At the heart of all of this digital agility agenda will be the central precepts of ‘simplification, automation and intelligence’.

“This is predicated on the shift of the role of IT to driving simplification of the business processes and the product portfolios, the technology and operations, to transform the way that we work – and through that, enabling a level of automation we’ve only dreamed of before,” said Willetts.

That means telcos must work towards zero-touch operations, he added. “We shouldn’t have any human being involved in day-to-day operations of the business. It seems like a pipe dream today, but we need this level of automation just to move at the right pace. And a lot of that will be driven by having a different approach to intelligence in our businesses, by embracing technologies like AI that will help us to really change the game.”

Willetts emphasized that the most fundamental change to understand is that all-software networks won’t be operated by people, “but by an artificial intelligence that allows us to liberate a lot of our people from doing manual tasks – let’s put their intelligence to a different use by automating a lot of that. And through AI we can get to the speed we need to compete in the market we’re entering into.”
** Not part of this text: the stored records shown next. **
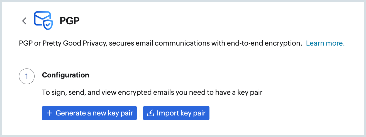
Task: Click the "To sign, send, and view" text
Action: click(x=75, y=92)
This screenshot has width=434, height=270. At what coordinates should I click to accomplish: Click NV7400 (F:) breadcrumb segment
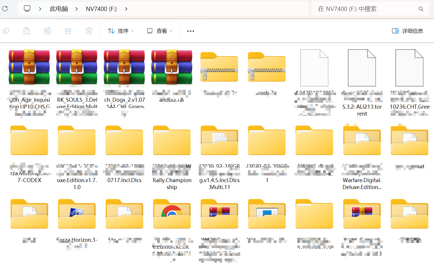[101, 9]
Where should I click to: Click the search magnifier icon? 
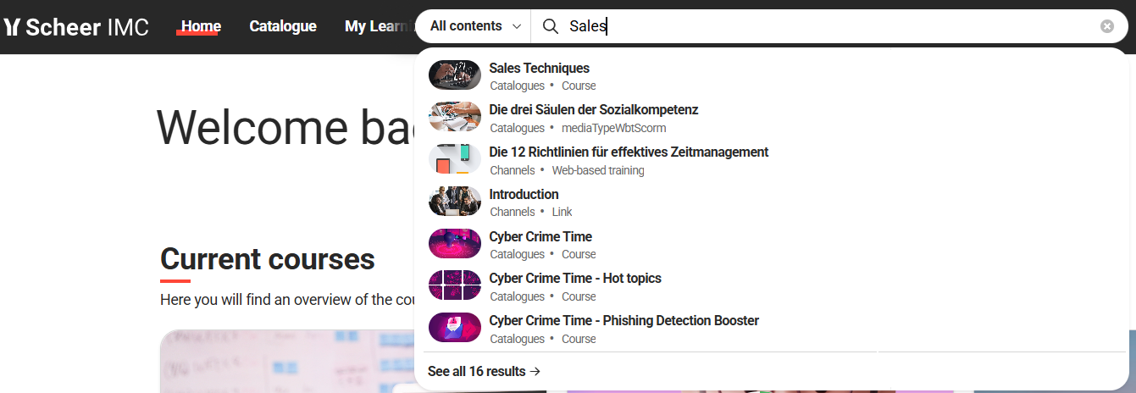point(551,26)
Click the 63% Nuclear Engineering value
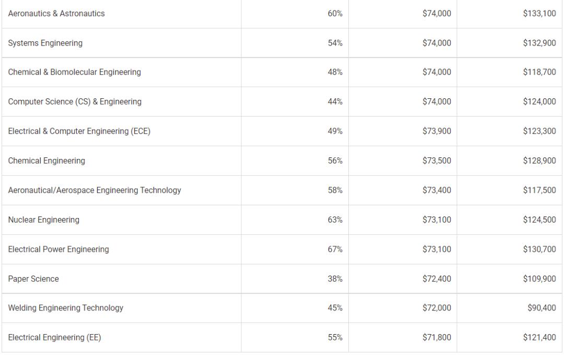Image resolution: width=564 pixels, height=355 pixels. tap(335, 220)
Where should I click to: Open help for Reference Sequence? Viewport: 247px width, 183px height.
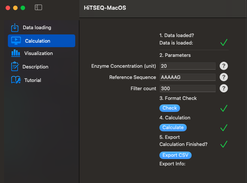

As for the perennial problem of silos, Willetts said telcos need to change their mindset and think of those silos as business components that can be strung together to create whatever services they like. That requires embracing the concept of open APIs, as well as a very clear picture of what that architecture looks like – which is another thing currently missing.

“Right now, whether you talk to operators or vendors, there’s too much confusion about what we’re aiming for and how it’s going to work,” he said. “We have to set a clear target and drive towards that aggressively. That can only be done by collaborating and working together.”

And the clock is ticking, Willetts warned. “There’s a limited window of opportunity. If you’re not already underway with a real digital transformation, you’re already late – you need to speed up and you need to embrace the scale of change that’s needed. Unless we start working together now, we’ll miss this opportunity and be consigned to being a commodity player.”